*WHAT YOU SHOULD DO:*
Output, unchanged, the part of the entries below that starts with the line containing "Viewport: 355px width, 247px" and ends with the line containing "Action: tap(248, 38)", including both of those lines.

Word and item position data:
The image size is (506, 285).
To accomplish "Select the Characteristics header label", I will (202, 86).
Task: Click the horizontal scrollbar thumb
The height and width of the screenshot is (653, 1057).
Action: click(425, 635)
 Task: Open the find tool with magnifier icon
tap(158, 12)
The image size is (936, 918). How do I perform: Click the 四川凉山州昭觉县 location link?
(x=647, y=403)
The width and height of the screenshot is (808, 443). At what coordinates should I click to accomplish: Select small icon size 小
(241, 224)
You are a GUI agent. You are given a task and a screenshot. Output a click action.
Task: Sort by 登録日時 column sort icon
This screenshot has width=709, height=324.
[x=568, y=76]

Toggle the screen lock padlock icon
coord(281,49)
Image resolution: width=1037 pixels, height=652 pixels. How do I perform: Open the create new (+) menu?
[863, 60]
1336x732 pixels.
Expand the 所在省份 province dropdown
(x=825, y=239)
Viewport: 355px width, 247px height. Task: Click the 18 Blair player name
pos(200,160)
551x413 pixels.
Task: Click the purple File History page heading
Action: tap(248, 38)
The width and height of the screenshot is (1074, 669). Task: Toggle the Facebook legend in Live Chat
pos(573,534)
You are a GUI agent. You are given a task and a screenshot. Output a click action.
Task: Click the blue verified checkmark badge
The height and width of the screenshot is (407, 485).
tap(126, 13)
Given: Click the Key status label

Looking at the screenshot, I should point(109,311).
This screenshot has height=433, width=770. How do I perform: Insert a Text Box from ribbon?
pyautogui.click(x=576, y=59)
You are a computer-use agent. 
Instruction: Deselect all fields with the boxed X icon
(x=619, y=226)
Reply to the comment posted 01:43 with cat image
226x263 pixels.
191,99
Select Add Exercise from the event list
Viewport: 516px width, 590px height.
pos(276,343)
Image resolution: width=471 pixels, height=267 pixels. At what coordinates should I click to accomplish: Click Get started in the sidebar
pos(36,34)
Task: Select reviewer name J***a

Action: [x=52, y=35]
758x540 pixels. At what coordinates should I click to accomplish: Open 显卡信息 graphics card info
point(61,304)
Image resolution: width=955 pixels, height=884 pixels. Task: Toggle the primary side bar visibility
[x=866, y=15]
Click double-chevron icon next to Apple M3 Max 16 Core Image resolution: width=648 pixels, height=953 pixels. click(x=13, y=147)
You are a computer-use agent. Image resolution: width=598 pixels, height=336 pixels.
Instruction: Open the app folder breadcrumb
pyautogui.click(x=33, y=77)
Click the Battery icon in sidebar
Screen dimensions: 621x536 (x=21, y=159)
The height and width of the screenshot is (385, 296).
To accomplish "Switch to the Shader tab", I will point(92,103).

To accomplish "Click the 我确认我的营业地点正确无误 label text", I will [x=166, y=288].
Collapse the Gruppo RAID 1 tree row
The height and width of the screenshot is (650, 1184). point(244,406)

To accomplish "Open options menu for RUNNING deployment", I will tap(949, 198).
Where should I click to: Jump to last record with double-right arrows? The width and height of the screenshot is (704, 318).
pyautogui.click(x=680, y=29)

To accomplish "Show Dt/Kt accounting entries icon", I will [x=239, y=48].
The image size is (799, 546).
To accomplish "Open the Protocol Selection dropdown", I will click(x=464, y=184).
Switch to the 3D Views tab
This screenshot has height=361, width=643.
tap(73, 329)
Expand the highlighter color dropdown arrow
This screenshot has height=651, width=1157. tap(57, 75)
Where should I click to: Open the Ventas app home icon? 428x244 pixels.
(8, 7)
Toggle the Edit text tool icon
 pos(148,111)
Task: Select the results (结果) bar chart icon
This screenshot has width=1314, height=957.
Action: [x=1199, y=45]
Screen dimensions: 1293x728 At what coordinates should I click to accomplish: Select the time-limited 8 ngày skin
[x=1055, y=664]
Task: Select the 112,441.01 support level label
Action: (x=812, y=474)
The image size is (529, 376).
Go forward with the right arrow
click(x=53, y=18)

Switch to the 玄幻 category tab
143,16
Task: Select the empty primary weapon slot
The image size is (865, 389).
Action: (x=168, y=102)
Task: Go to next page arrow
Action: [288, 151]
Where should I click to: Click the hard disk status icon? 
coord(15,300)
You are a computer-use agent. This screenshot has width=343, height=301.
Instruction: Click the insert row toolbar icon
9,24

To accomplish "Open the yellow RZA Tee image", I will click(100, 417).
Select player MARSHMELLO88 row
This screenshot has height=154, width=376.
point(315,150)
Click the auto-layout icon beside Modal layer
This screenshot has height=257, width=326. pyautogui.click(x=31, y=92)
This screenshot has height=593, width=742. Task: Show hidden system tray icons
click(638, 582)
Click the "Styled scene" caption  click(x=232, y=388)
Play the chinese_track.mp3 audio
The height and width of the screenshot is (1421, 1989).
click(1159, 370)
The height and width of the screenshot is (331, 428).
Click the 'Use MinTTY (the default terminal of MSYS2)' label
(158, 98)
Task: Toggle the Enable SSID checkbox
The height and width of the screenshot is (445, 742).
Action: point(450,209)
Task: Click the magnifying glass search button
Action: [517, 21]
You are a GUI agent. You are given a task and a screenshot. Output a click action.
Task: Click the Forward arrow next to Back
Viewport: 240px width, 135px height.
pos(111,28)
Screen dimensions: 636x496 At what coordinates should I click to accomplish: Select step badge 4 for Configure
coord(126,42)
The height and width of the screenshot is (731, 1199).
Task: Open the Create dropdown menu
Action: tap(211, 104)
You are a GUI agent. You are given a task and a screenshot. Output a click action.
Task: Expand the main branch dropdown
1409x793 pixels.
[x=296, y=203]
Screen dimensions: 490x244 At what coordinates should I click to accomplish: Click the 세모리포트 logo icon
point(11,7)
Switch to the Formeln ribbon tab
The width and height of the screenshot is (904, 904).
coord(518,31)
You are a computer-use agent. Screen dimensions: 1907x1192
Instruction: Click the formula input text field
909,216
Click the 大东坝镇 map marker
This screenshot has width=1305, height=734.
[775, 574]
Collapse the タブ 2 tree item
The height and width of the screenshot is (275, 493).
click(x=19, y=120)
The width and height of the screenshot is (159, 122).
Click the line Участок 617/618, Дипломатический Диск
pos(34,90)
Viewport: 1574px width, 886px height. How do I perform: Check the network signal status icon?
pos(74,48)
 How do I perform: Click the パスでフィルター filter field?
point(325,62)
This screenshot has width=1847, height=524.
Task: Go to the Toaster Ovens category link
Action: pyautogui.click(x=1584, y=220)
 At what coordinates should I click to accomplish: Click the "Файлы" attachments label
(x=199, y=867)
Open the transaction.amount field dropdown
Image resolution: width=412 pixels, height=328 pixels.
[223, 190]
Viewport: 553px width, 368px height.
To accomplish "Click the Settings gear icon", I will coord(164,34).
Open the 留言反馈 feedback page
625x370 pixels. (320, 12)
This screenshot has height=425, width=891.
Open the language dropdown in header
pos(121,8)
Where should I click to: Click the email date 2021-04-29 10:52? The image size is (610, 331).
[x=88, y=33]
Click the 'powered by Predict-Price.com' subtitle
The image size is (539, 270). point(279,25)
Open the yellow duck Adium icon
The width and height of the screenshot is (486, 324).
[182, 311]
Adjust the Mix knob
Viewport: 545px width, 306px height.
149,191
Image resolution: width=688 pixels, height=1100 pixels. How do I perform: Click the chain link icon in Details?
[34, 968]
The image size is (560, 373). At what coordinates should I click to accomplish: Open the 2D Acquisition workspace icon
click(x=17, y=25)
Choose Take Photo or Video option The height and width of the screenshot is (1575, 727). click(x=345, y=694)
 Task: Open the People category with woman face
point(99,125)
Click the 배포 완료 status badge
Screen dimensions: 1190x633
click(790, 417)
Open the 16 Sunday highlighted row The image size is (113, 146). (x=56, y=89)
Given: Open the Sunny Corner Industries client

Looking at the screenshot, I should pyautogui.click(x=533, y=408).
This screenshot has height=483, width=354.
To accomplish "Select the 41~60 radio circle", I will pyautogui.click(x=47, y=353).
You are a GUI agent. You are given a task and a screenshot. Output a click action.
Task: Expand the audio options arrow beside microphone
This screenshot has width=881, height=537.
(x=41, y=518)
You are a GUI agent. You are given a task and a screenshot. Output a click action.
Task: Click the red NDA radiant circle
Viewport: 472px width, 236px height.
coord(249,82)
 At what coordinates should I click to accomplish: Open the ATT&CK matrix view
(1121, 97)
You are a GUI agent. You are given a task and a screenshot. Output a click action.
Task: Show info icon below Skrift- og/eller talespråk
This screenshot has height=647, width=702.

*PROBLEM SOLUTION:*
Viewport: 355px width, 247px height. Task: Click the 18 Blair player name
pos(200,160)
551x413 pixels.
Task: Click the purple File History page heading
Action: tap(248, 38)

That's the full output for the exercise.